Life of Sir George Grey: Governor, High commissioner, and Premier. An Historical Biography.
Unfortunate Allocation
Unfortunate Allocation.
In the same preface Grey confesses that, in depositing at Capetown a large collection of volumes and MSS. relating to the Polynesian languages, mythology, and traditions, he "must seem to have acted injudiciously." The defence he makes is that at the time he made the donation he was residing at the Cape and that he hoped, in conjunction with Dr. Bleek, the librarian, who had come to the Cape on a philological mission, to work on the philological and mythological portions of the collection, especially those relating to New Zealand. He had apparently quite forgotten that he had ceased to reside at the Cape and was then residing in New Zealand. Not till some months after he had entered on a second term as Governor of New Zealand did he offer to present the collection to the Cape Library. The books were, moreover, no longer in Capetown, but in England. The whole narrative makes his action appear worse than injudicious. It was an act of folly to send that fine collection of Polynesian literature to Capetown, where it could only rot on the shelves, and deprive of it New Zealand, where alone it could be studied by experts. It looked like a vindictive act. It was an ominous beginning to a term of administration that was to be brought to an end by a virtual recall.

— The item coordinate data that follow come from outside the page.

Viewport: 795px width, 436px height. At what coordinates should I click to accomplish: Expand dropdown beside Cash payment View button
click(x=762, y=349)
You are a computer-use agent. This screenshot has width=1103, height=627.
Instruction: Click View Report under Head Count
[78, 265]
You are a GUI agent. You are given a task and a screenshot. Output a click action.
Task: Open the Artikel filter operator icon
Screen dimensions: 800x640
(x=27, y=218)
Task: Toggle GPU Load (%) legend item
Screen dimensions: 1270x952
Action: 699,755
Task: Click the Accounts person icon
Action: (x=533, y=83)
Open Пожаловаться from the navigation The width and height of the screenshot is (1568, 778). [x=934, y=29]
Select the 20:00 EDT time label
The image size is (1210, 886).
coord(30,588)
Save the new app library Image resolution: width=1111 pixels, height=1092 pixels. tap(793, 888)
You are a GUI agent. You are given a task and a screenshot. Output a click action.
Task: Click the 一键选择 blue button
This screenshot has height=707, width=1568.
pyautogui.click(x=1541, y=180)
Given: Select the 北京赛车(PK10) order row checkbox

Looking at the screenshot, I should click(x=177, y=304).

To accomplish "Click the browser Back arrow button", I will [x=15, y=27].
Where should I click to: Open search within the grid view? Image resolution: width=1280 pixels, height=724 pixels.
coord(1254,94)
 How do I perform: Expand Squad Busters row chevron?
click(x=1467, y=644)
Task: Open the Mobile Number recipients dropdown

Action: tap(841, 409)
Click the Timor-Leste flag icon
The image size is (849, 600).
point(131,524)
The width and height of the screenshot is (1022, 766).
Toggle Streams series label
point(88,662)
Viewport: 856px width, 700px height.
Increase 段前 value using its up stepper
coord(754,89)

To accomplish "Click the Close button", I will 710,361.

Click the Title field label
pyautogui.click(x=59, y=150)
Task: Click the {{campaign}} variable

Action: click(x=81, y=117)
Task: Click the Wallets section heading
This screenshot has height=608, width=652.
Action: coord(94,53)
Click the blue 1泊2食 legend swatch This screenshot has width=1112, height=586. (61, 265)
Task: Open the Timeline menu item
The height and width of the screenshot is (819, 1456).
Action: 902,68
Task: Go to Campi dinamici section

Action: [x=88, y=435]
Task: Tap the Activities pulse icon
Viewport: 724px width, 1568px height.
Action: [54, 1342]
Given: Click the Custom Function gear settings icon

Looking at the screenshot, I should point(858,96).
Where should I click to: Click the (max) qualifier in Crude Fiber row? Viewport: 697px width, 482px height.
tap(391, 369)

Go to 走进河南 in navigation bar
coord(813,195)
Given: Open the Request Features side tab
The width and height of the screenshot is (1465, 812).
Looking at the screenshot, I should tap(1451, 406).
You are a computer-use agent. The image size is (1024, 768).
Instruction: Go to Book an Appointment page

We can forgive him for depositing at Capetown the 415 publications and MSS. in or relating to 78 African languages; but the 40 books in or on West Australian dialects should have been deposited, if not in London or Oxford, Paris or Berlin, then at (Australian) Perth. The 42 works in or on the various Fijian dialects, the four on or in the dialect of Rotuma Island, the many more on other Polynesian tongues, and above all, as already said, the Kohinoor of the collection, the 524 volumes and MSS., containing poems, legends, translations, letters, grammars, and vocabularies in or from the Maori language should have been placed in Wellington or Auckland. It is impossible to exaggerate the injury thus done to Philology. All the great Maori scholars of New Zealand—Colenso, Maunsell, White, Grey himself—have passed away without having an opportunity of using the treasures he had gathered. The chance of finding men to edit them who had themselves spoken with the old chiefs and tohungas from whose lips they had been taken down has passed away with them and can never recur. It was an irreparable blunder.